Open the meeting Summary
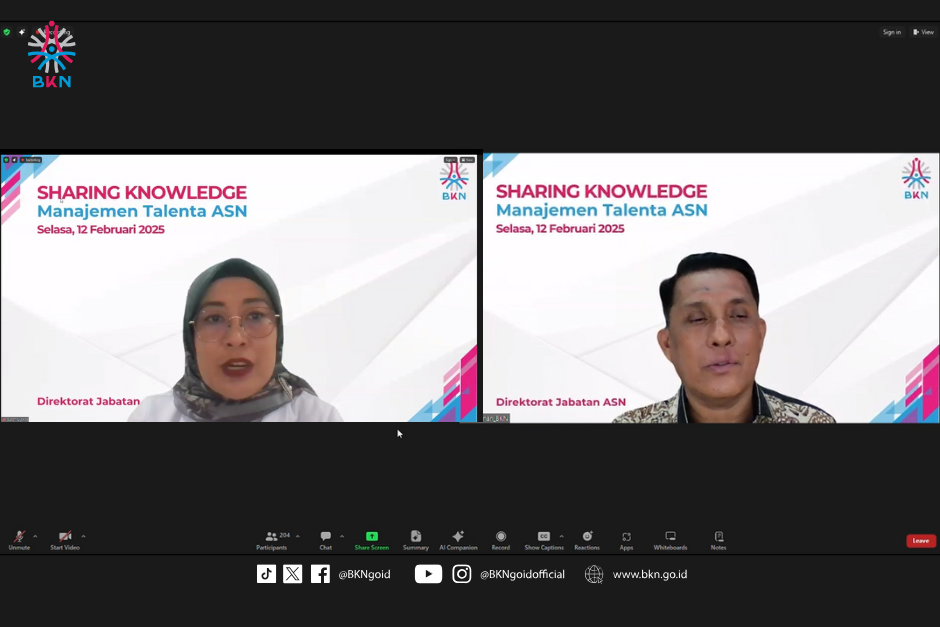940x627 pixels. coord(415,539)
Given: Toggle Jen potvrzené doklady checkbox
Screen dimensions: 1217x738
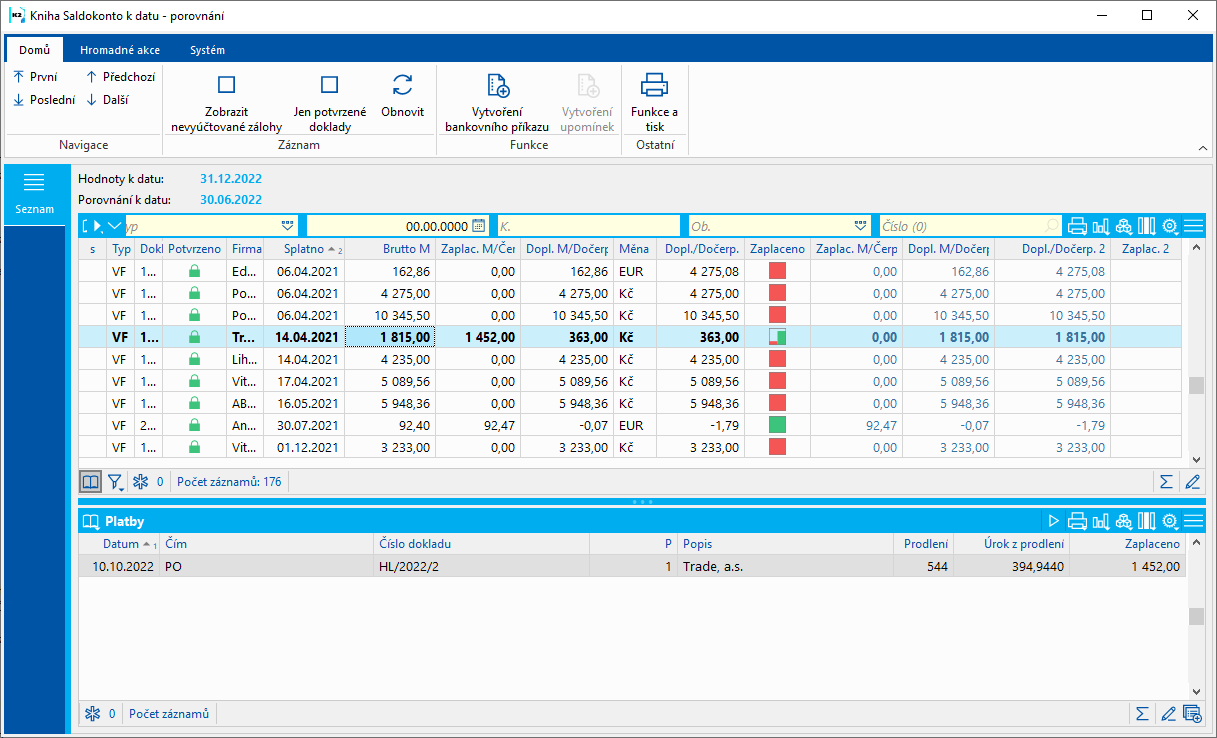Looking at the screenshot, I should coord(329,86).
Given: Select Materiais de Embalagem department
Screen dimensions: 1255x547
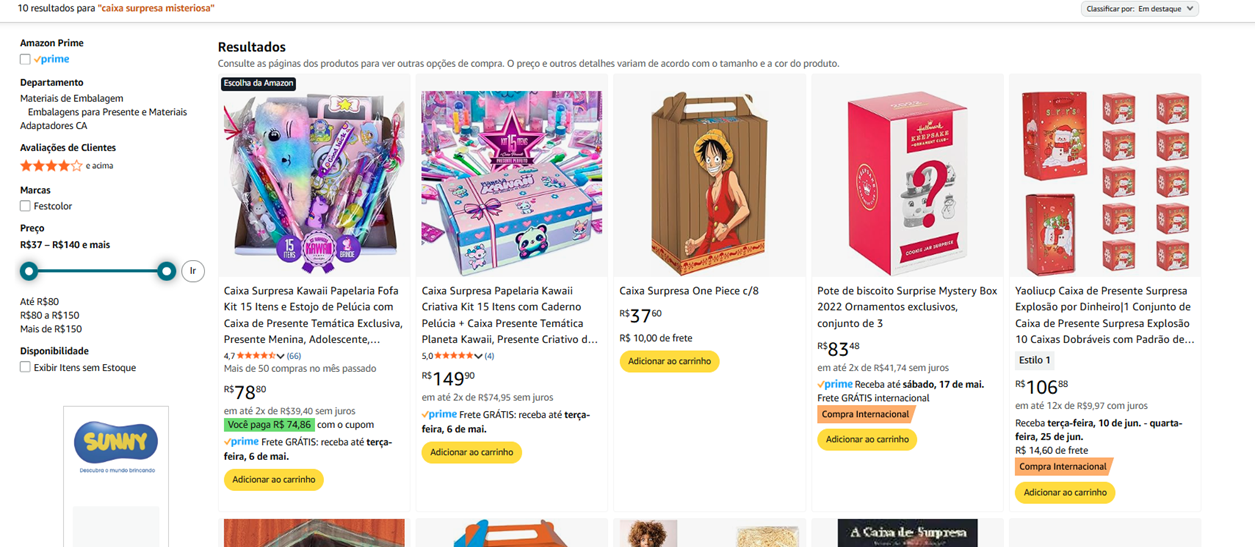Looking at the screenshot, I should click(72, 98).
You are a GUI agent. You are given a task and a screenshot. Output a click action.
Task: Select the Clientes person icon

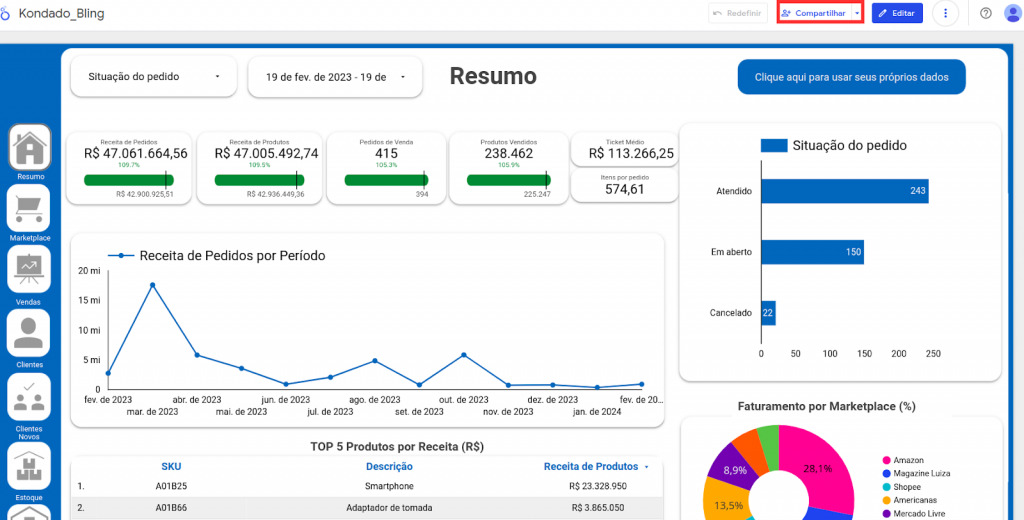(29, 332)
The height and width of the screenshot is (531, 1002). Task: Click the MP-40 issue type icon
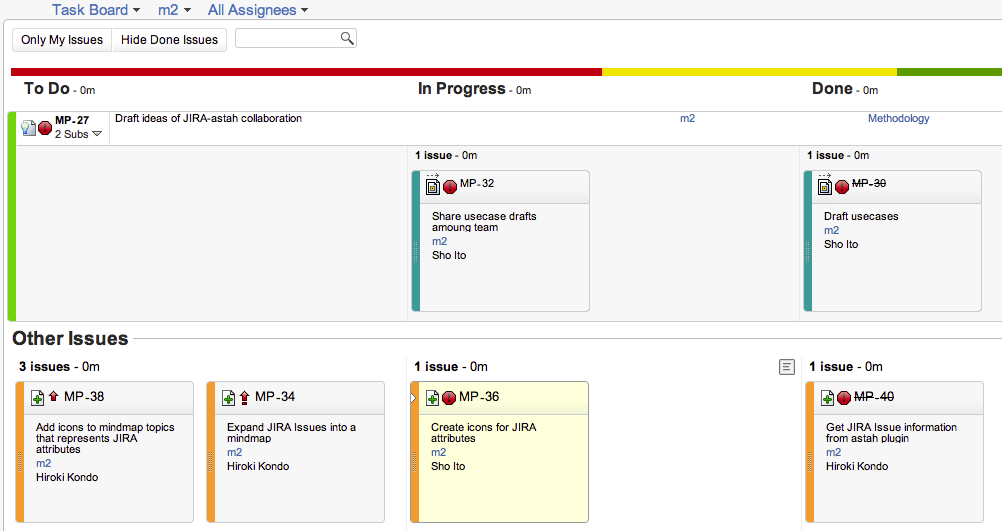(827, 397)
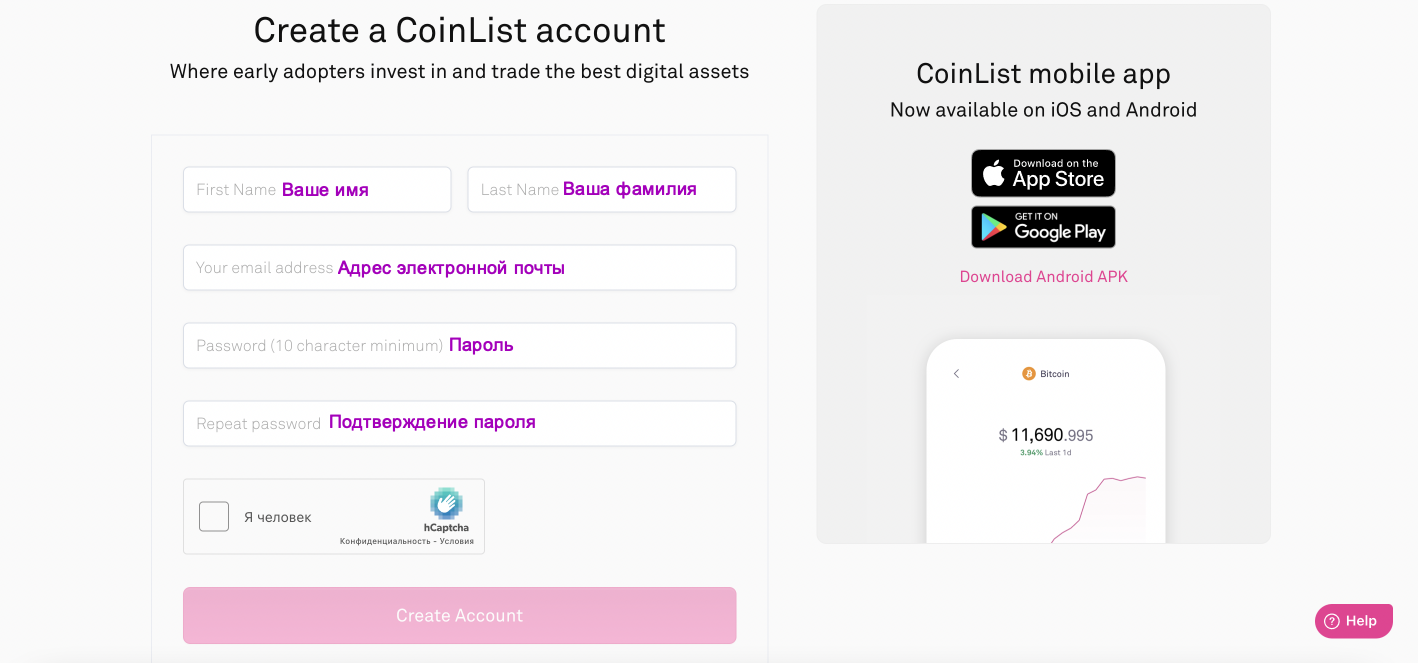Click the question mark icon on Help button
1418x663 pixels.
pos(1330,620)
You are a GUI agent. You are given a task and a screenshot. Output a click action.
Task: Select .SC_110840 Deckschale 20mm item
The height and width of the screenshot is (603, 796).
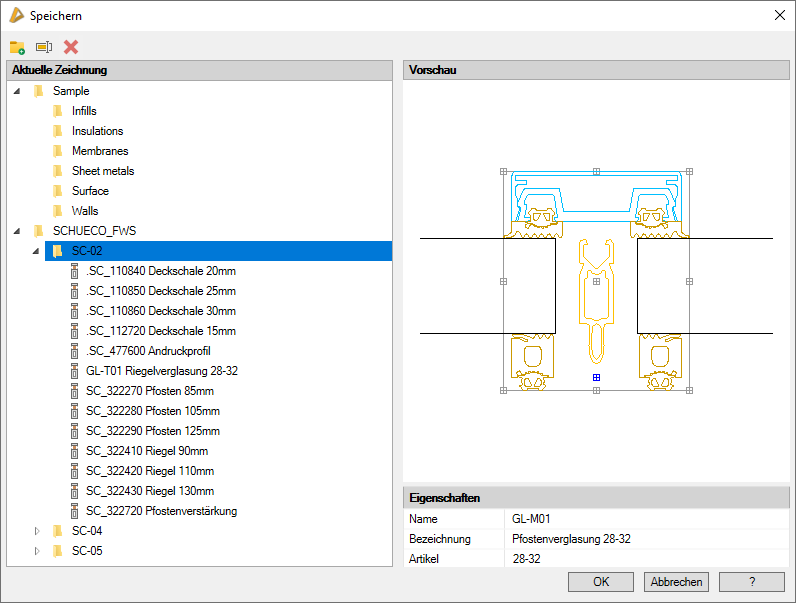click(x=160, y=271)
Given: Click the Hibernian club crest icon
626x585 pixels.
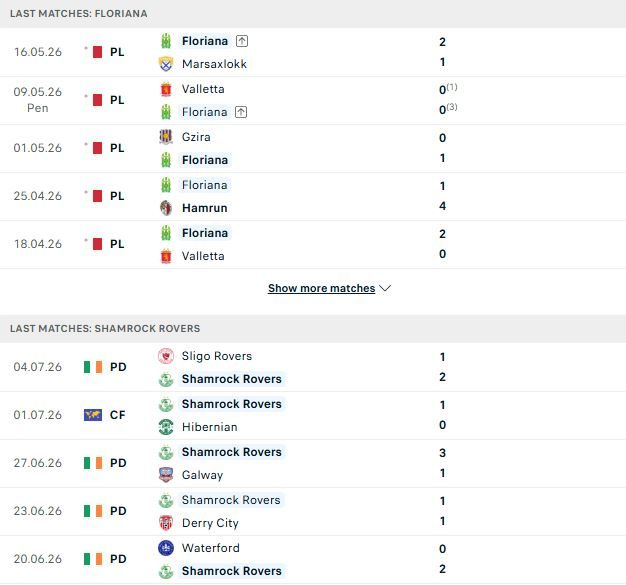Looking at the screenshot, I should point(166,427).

——

(Exercise) Arrange all the items above into a numbered list, one line per entry, with blank lines removed and the pictures left out.

(The result)
1. Open the meeting Summary
2. 940x627 pixels. coord(415,539)
3. Given: Toggle Jen potvrzené doklady checkbox
4. Screen dimensions: 1217x738
5. Looking at the screenshot, I should coord(329,86).
6. Given: Select Materiais de Embalagem department
7. Screen dimensions: 1255x547
8. Looking at the screenshot, I should click(72, 98).
9. You are a GUI agent. You are given a task and a screenshot. Output a click action.
10. Task: Select the Clientes person icon
11. (29, 332)
12. The height and width of the screenshot is (531, 1002). Task: Click the MP-40 issue type icon
13. (827, 397)
14. Click the question mark icon on Help button
15. 1418x663 pixels.
16. pos(1330,620)
17. You are a GUI agent. You are given a task and a screenshot. Output a click action.
18. Task: Select .SC_110840 Deckschale 20mm item
19. The height and width of the screenshot is (603, 796).
20. click(x=160, y=271)
21. Given: Click the Hibernian club crest icon
22. 626x585 pixels.
23. Looking at the screenshot, I should point(166,427).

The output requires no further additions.